When a messenger of the king knocked on Bathsheba’s door, she was probably caught off guard. What’s wrong? Did something happen to Uriah? Is he alright? This was most likely a rare occurrence, so what was she to think? After decades of admiring David, her childhood crush, she never thought she would be the one summoned by the king. There were probably times in her life when she found herself dreaming of this very moment. However, she was married now and if she betrayed her husband, all sorts of shame, even death, would fall upon her. When faced with the decision to decline David’s offer or follow his soldiers into the palace, she chose the latter. Who would dare turn down the king? Let alone the man she loved from afar?
The Bible gives no inclination that Bathsheba fought David on what sin they were about to commit. While we don’t know for sure if she tried to refuse the king’s advances, we could assume she too was overcome with desire for the man she secretly loved. This one night of intimacy would cost them everything.
“David sent messengers to get her, and when she came to him, he slept with her. Now she had just been purifying herself from uncleanness. Afterward, she returned home. The woman conceived and sent word to inform David: “I am pregnant.” 2 Samuel 11:4-5
The child Bathsheba carried, conceived in sinful passion, would be her downfall. While David promised to care for her and keep their secret safe, he was ultimately looking out for himself. After a failed attempt to encourage Uriah to sleep with his wife for one night, David sent the soldier back into battle. This was ultimately Uriah’s death sentence and Bathsheba would suffer the weight of becoming a widow and harlot of the king.

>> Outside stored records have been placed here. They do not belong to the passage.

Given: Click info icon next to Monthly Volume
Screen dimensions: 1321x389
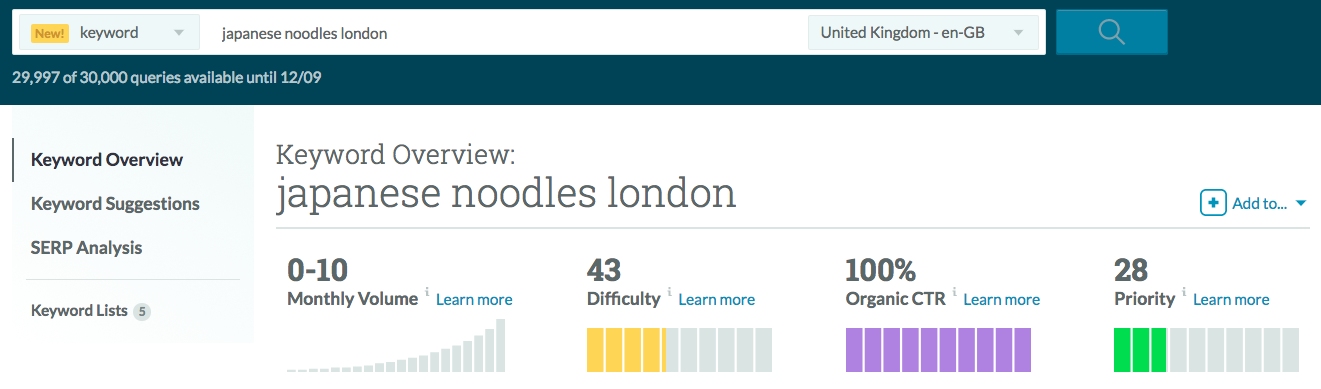Looking at the screenshot, I should [x=427, y=293].
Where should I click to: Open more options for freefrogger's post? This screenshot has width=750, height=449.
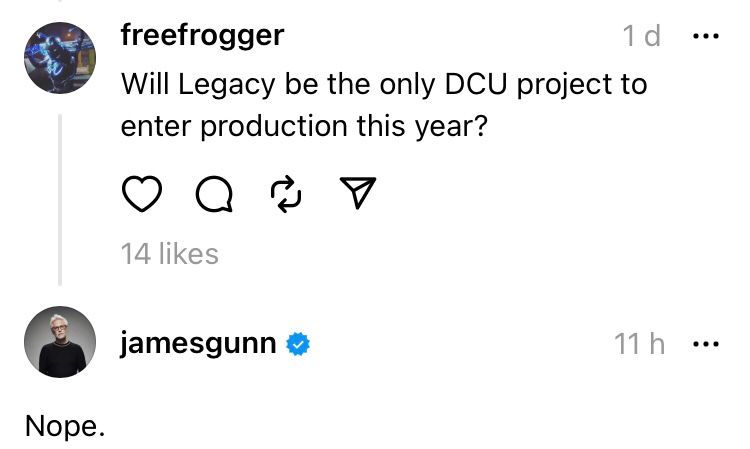tap(706, 36)
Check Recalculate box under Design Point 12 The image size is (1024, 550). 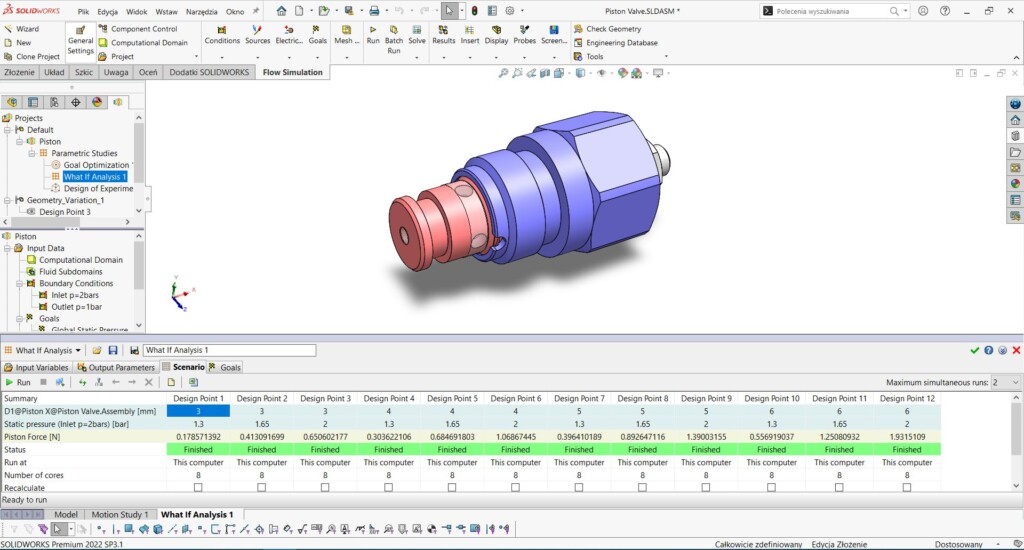tap(907, 488)
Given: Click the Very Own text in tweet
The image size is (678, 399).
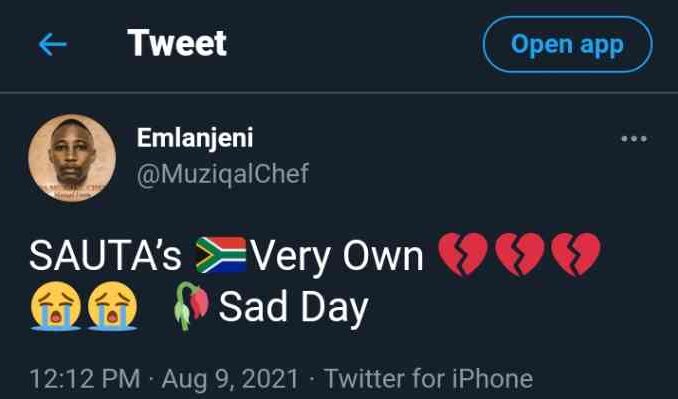Looking at the screenshot, I should click(337, 258).
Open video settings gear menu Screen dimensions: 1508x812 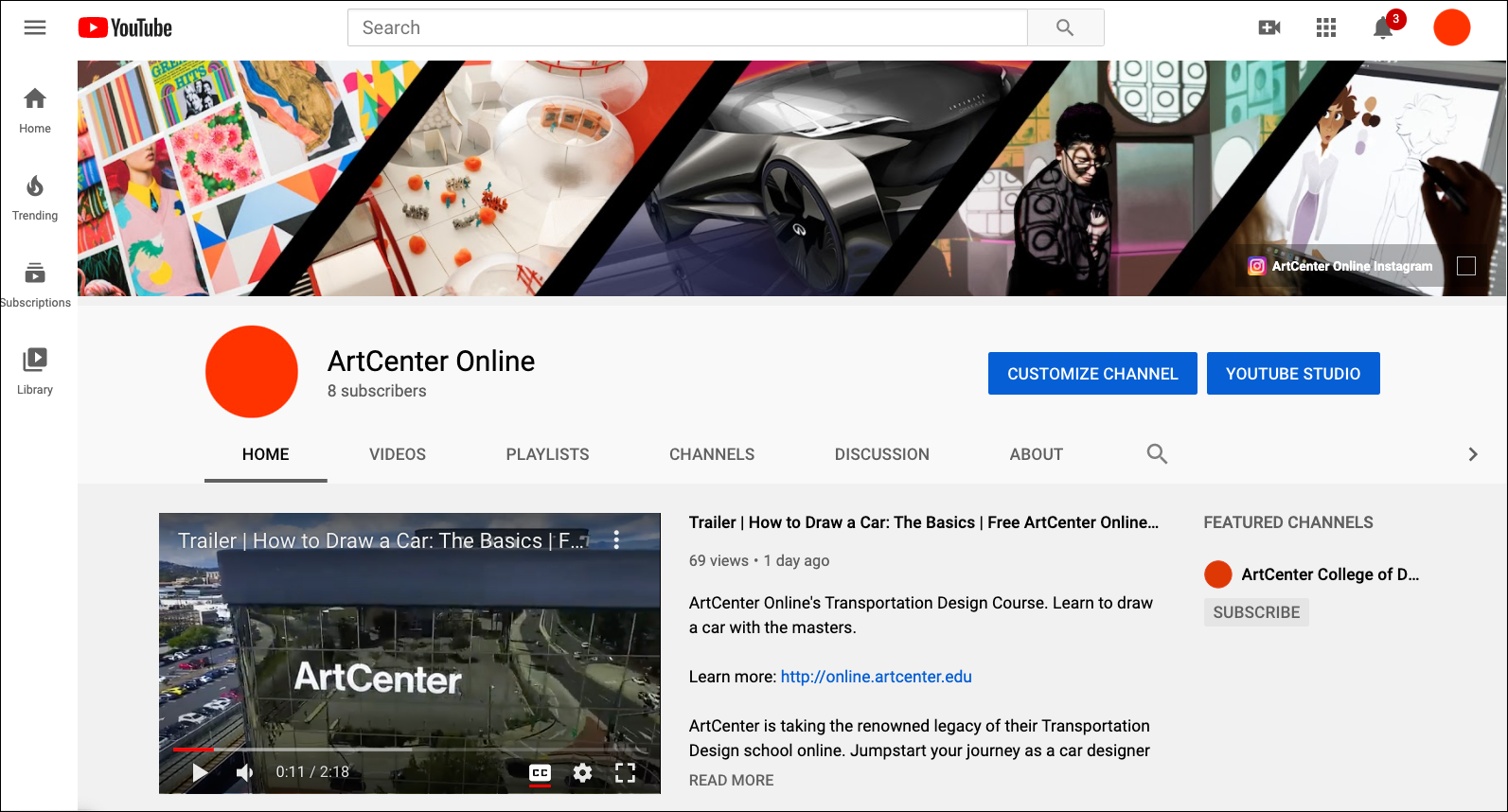[582, 773]
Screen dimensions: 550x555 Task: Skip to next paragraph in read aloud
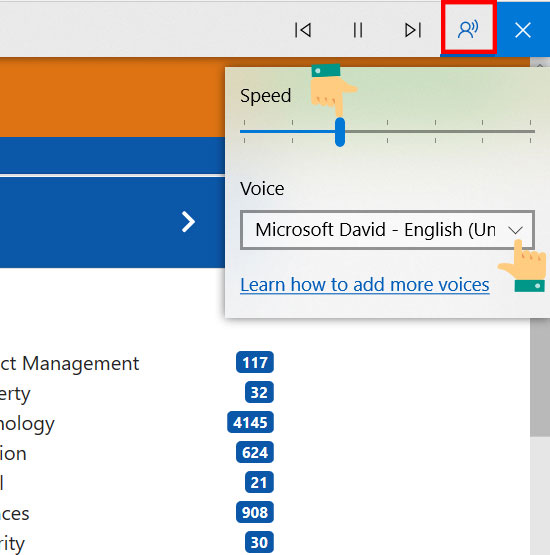pyautogui.click(x=413, y=30)
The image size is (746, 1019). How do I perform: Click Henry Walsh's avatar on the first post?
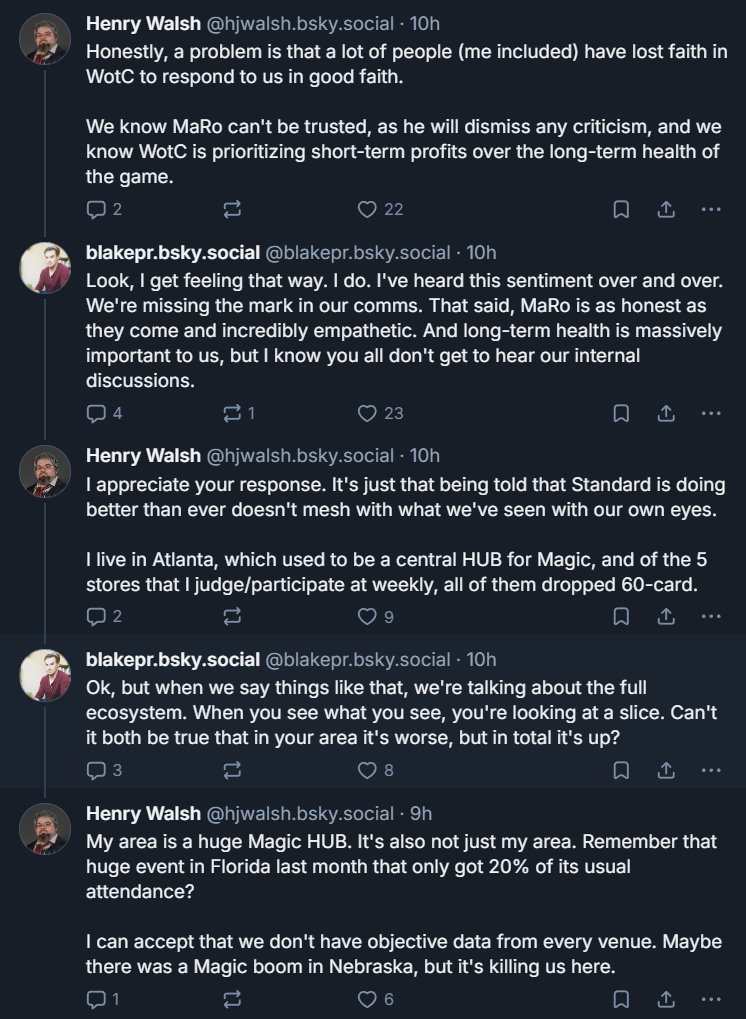pyautogui.click(x=45, y=40)
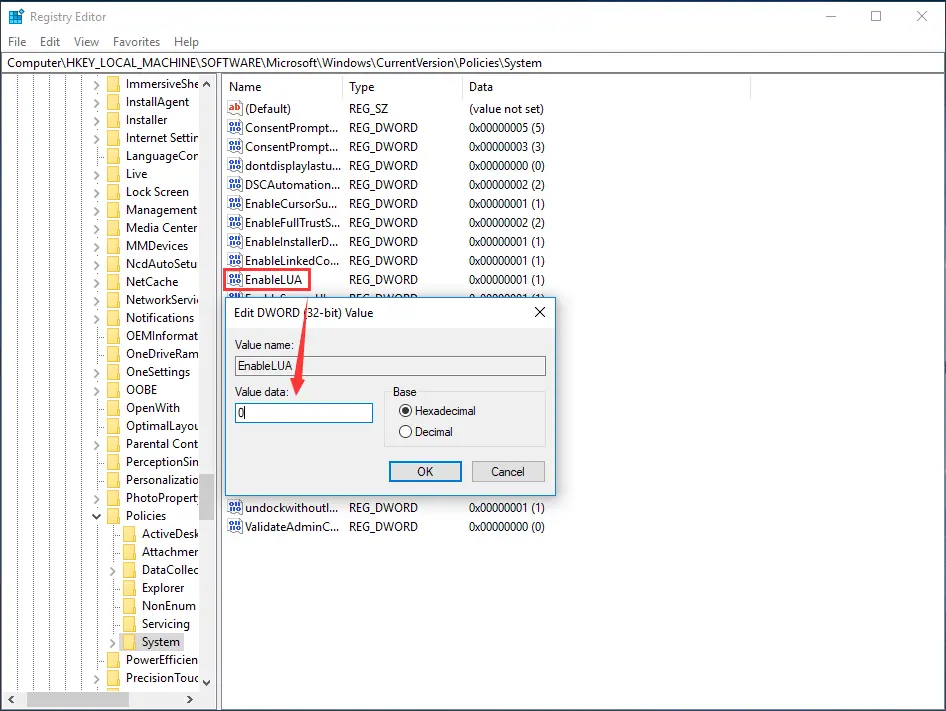
Task: Collapse the Policies key
Action: (96, 515)
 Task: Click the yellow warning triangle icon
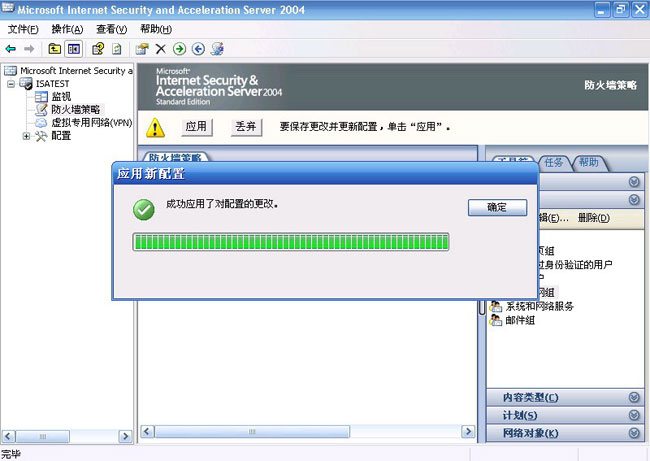155,128
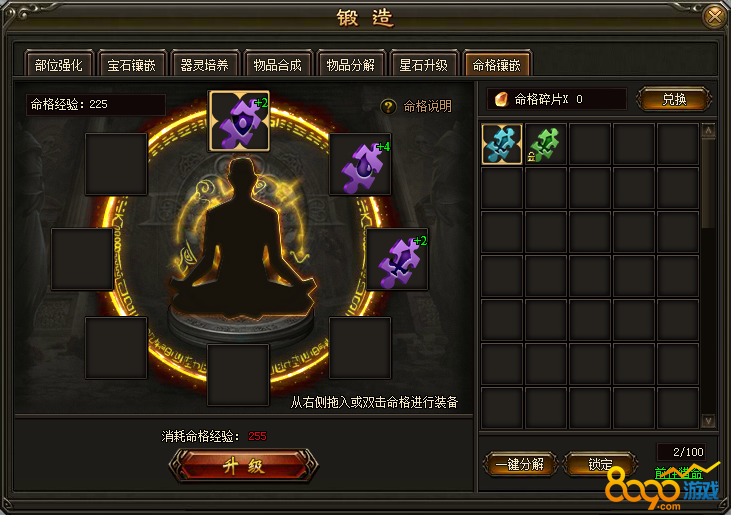Open the 星石升级 tab
The image size is (731, 515).
click(x=423, y=64)
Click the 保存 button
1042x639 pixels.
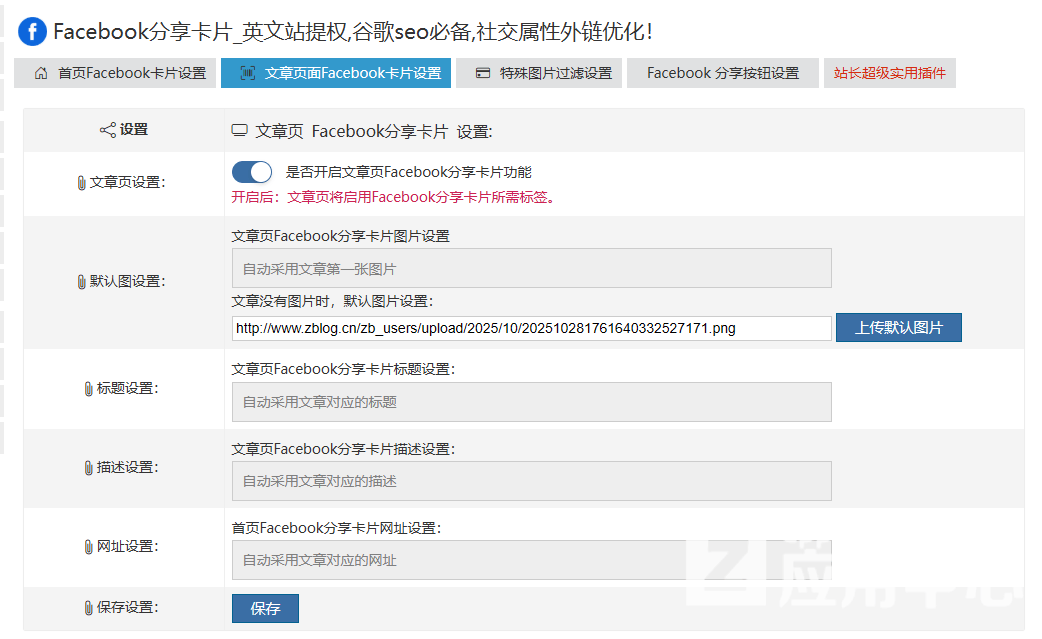(265, 608)
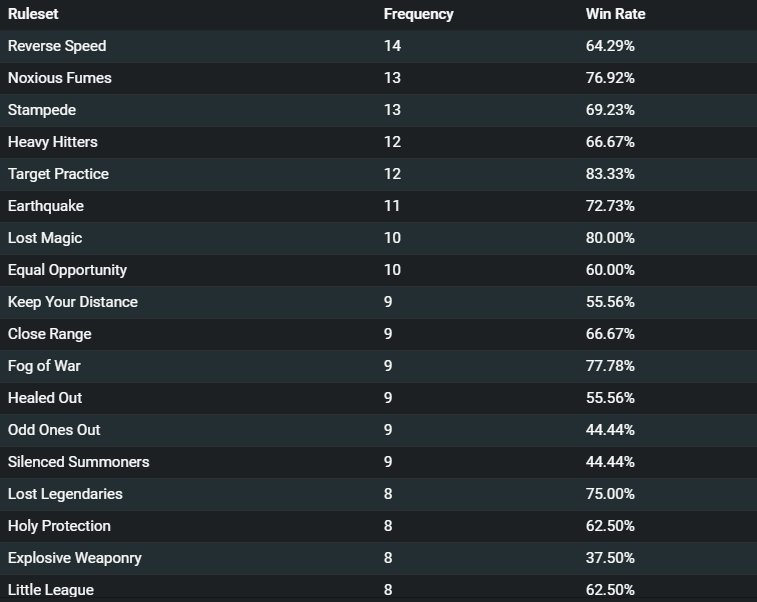Select the Lost Magic ruleset
Viewport: 757px width, 602px height.
45,238
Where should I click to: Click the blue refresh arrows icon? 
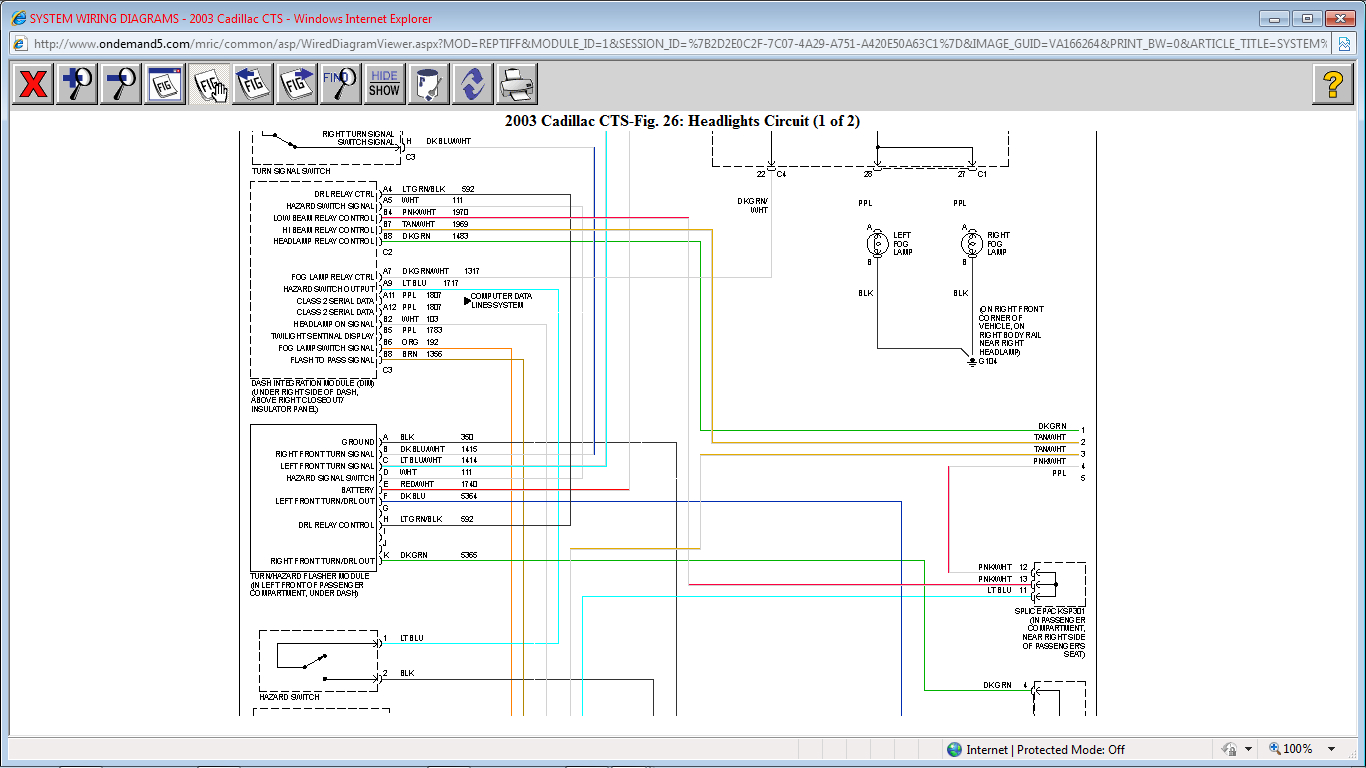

All seems hopeless at this point in their story yet God, being the great Redeemer He is, showed up. From the loss of their first child to the birth of four more, Bathsheba would bear Israel’s next heir — Solomon.
A relationship denied from the start yet forced later in life was made beautiful in the sight of the Lord. He blessed the union between King David and Bathsheba by giving them a son who would come to take David’s throne.
Our mighty God has the commanding power and unconditional mercy to restore damage caused by sin. While David and Bathsheba ignored the Law, God’s goodness was enough to correct their mistakes. Only God can create purpose out of loss and shortcomings. The best news is the God of King David and Bathsheba is the same God we humbly serve today.